The state of Louisiana has five budgets: operating, capital outlay, legislative, judiciary and ancillary. Of the five, the operating budget is the top priority.
“Far and away, the most important bill that sets policy for the state of Louisiana is the operating budget,” said State Treasurer John Kennedy.
Subtracting the one-time hurricane money, the current fiscal year’s operating budget, which runs from June 2008 to June 2009, is close to $28 billion as compared to $11.9 billion in 1996. Kennedy discounts inflation, which has increased by 37 percent since 1996, and population increase, which actually has decreased by 4 percent since 1990, as major causes for the drastic increase.
“Our budget is larger today because the government, the state government, spent the money,” said Kennedy.
The State Treasurer visited the Southwest Louisiana area on Wednesday afternoon, giving a brief overview of the state’s operating expenses to the Greater Lake Charles Rotary Club.
In the operating budget, labor costs amount to over $5 billion.
“We spend an enormous amount of money on labor,” said Kennedy, “We have 103,775 state employees. Our total labor cost every year, with benefits, is roughly $5.4 billion.”
Almost $6 billion is devoted to paying the state’s debt on money borrowed.
“Our net state tax afforded debt is about $5.9 billion dollars,” said Kennedy.
According to the treasurer, the per capita debt is about $1,369 for every man, woman and child in the state. He compared this number to 2001’s figure of $523.
“Our state debt is up two and a half times in seven years.”
Education accounts for $7.6 billion of the budget. Kennedy estimates that the state spends around $10,456 per student, which is 70 percent more than 10 years ago. And while he praises the TOP program and the state’s university and community college system, he finds fault in the elementary and secondary school system.
“Our problem, as you well know, is elementary and secondary education, and it is a huge problem,” said Kennedy, “ And it is a problem that money alone hasn’t solved, at least not yet, and I don’t think it will.”
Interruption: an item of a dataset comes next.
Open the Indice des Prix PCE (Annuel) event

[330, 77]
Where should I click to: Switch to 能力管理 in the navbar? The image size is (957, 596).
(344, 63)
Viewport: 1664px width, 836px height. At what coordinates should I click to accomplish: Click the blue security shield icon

Graduation rates have only moved from 56.67 percent 10 years ago to 57.5 percent currently, and 77 percent of schools are failing with students not scoring at least basic level on leap tests, according to Kennedy.
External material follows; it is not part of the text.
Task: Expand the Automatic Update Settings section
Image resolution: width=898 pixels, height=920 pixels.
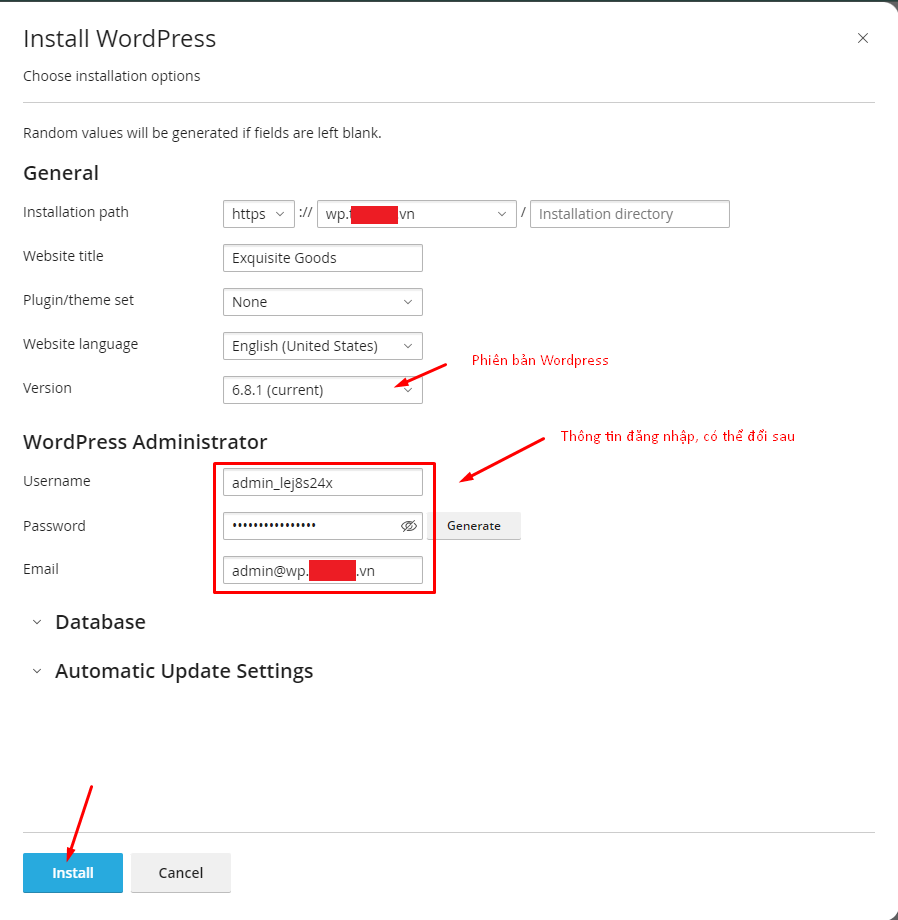Action: 184,671
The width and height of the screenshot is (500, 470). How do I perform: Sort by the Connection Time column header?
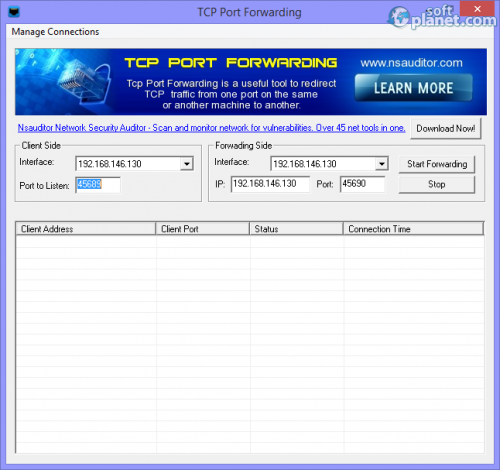[x=413, y=229]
“Sometimes, its not how much money you’re spending, its how you’re spending the money.”
The portion for health care has gone up 90 percent from 10 years ago to $7.6 billion. Out of a total population of 4.2 million people, 1.8 million in Louisiana are either on Medicare or Medicaid. And the state ranks in the top five in problem areas such as obesity, premature deaths, heart disease, cancer deaths and infant mortality. Kennedy pointed out, however, that it is not the quality of care in the state that has brought costs up but rather the way the state has chosen to deliver that care.
“We emphasis institutional care at the expense of preventive and primary care,” said Kennedy.
The Department of Transportation and Development receives about $1.2 billion, about half of which comes from federal funds, with around $500 million of that figure dedicated to overhead costs. With only around $700 million left for roads, it has created a backlog of projects worth billions.
But not all the news is bad. Despite the current economic problems of the nation, Louisiana is doing better than most states. Kennedy pointed out that personal income taxes have been cut and unemployment is only at 5.9 percent as compared to the national average of nearly 8 percent. He also believes that the state can easily make a billion dollars in cuts if it focuses only on what is needed and away from what is desired.
“Taxpayer dollars are not unlimited,” said Kennedy, “They are precious.”